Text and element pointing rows
_ _ _ _ _

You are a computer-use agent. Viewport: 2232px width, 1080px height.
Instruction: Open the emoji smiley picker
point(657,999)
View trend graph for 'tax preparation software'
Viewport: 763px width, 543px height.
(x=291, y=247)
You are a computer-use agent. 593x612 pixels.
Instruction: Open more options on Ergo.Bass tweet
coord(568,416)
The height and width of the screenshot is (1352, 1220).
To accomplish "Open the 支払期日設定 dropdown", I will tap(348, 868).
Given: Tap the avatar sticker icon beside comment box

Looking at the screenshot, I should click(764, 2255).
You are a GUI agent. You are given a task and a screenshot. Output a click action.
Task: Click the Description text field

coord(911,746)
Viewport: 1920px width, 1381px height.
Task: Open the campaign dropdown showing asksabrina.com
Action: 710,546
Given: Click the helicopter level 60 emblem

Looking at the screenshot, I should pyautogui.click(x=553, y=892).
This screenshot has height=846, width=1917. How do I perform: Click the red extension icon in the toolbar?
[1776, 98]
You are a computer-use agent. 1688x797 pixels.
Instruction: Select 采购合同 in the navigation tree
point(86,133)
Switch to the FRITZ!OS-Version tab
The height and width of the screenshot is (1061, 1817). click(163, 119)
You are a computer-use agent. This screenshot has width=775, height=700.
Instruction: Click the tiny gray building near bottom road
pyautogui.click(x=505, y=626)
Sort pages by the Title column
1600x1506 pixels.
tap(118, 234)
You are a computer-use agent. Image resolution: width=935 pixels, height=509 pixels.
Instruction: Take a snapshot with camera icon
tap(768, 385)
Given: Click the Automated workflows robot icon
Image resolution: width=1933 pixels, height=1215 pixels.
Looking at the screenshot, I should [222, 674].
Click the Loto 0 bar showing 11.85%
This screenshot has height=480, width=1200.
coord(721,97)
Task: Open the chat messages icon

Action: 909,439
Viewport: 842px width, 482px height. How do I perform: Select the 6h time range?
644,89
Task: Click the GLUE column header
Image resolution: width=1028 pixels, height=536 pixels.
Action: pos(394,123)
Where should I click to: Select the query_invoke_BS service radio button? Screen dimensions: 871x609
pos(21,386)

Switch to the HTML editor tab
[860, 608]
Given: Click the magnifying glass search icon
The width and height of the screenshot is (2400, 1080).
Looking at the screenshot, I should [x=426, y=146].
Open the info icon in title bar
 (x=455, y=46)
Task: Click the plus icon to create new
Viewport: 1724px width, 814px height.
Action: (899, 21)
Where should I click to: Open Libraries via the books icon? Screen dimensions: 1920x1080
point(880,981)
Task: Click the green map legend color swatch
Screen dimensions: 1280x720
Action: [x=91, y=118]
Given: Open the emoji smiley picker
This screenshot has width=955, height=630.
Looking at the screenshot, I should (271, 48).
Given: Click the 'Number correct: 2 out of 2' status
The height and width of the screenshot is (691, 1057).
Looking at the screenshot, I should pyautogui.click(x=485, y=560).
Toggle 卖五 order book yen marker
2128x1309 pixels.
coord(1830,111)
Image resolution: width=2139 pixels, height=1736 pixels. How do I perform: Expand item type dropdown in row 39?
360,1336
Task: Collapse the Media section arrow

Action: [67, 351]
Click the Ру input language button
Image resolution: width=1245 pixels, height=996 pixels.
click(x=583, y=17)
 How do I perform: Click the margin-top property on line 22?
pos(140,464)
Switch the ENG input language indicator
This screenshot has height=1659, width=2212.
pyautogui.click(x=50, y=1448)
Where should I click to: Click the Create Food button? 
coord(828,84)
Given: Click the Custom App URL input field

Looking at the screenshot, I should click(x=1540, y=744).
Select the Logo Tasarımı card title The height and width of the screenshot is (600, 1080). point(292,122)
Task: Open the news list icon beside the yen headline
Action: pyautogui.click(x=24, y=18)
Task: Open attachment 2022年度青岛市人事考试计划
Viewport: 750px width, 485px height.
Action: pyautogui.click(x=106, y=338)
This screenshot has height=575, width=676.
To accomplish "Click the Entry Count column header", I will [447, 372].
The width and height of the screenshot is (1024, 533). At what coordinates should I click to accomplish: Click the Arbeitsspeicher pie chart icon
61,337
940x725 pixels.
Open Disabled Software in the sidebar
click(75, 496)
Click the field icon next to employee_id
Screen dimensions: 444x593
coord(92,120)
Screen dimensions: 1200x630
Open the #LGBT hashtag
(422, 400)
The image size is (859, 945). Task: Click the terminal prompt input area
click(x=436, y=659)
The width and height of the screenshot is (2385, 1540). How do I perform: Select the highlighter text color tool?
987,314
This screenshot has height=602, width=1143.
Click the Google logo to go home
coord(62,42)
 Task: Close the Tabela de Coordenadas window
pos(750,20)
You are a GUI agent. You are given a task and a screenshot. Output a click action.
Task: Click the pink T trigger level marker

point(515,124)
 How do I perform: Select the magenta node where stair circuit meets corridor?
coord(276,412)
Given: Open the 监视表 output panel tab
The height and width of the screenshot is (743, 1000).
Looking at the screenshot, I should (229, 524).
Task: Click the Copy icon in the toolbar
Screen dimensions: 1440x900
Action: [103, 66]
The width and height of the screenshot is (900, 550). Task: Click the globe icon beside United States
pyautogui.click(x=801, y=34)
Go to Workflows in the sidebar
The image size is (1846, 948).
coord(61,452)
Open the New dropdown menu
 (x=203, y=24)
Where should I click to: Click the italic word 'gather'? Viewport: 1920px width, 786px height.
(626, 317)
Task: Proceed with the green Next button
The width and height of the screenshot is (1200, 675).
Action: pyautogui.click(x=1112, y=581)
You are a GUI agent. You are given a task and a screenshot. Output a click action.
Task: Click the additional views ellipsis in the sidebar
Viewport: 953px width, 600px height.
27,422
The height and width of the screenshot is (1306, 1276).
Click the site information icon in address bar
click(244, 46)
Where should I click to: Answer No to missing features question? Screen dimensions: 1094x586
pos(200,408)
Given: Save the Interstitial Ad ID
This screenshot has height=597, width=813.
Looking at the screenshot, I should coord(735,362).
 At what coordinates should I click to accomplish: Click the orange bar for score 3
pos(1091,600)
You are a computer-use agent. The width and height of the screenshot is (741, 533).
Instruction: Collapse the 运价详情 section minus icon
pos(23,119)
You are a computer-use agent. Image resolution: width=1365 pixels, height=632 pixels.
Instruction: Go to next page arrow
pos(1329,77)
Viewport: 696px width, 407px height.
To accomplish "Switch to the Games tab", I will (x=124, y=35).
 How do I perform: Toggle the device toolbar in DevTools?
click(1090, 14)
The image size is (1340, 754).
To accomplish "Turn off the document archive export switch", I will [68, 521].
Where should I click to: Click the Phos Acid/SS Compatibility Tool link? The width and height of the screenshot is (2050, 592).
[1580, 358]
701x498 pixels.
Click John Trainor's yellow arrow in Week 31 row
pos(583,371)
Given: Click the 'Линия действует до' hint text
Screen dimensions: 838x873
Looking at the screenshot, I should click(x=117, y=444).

_ _ _ _ _

Exercise requirements - Please quote the rows word for word, starting with the line that contains "Task: Click the GLUE column header" and going on through the line that contains "coord(1830,111)".

Task solution -
Task: Click the GLUE column header
Image resolution: width=1028 pixels, height=536 pixels.
Action: pos(394,123)
Where should I click to: Select the query_invoke_BS service radio button? Screen dimensions: 871x609
pos(21,386)

Switch to the HTML editor tab
[860, 608]
Given: Click the magnifying glass search icon
The width and height of the screenshot is (2400, 1080).
Looking at the screenshot, I should [x=426, y=146].
Open the info icon in title bar
 (x=455, y=46)
Task: Click the plus icon to create new
Viewport: 1724px width, 814px height.
Action: (899, 21)
Where should I click to: Open Libraries via the books icon? Screen dimensions: 1920x1080
point(880,981)
Task: Click the green map legend color swatch
Screen dimensions: 1280x720
Action: [x=91, y=118]
Given: Open the emoji smiley picker
This screenshot has width=955, height=630.
Looking at the screenshot, I should (271, 48).
Given: Click the 'Number correct: 2 out of 2' status
The height and width of the screenshot is (691, 1057).
Looking at the screenshot, I should pyautogui.click(x=485, y=560).
Toggle 卖五 order book yen marker
2128x1309 pixels.
coord(1830,111)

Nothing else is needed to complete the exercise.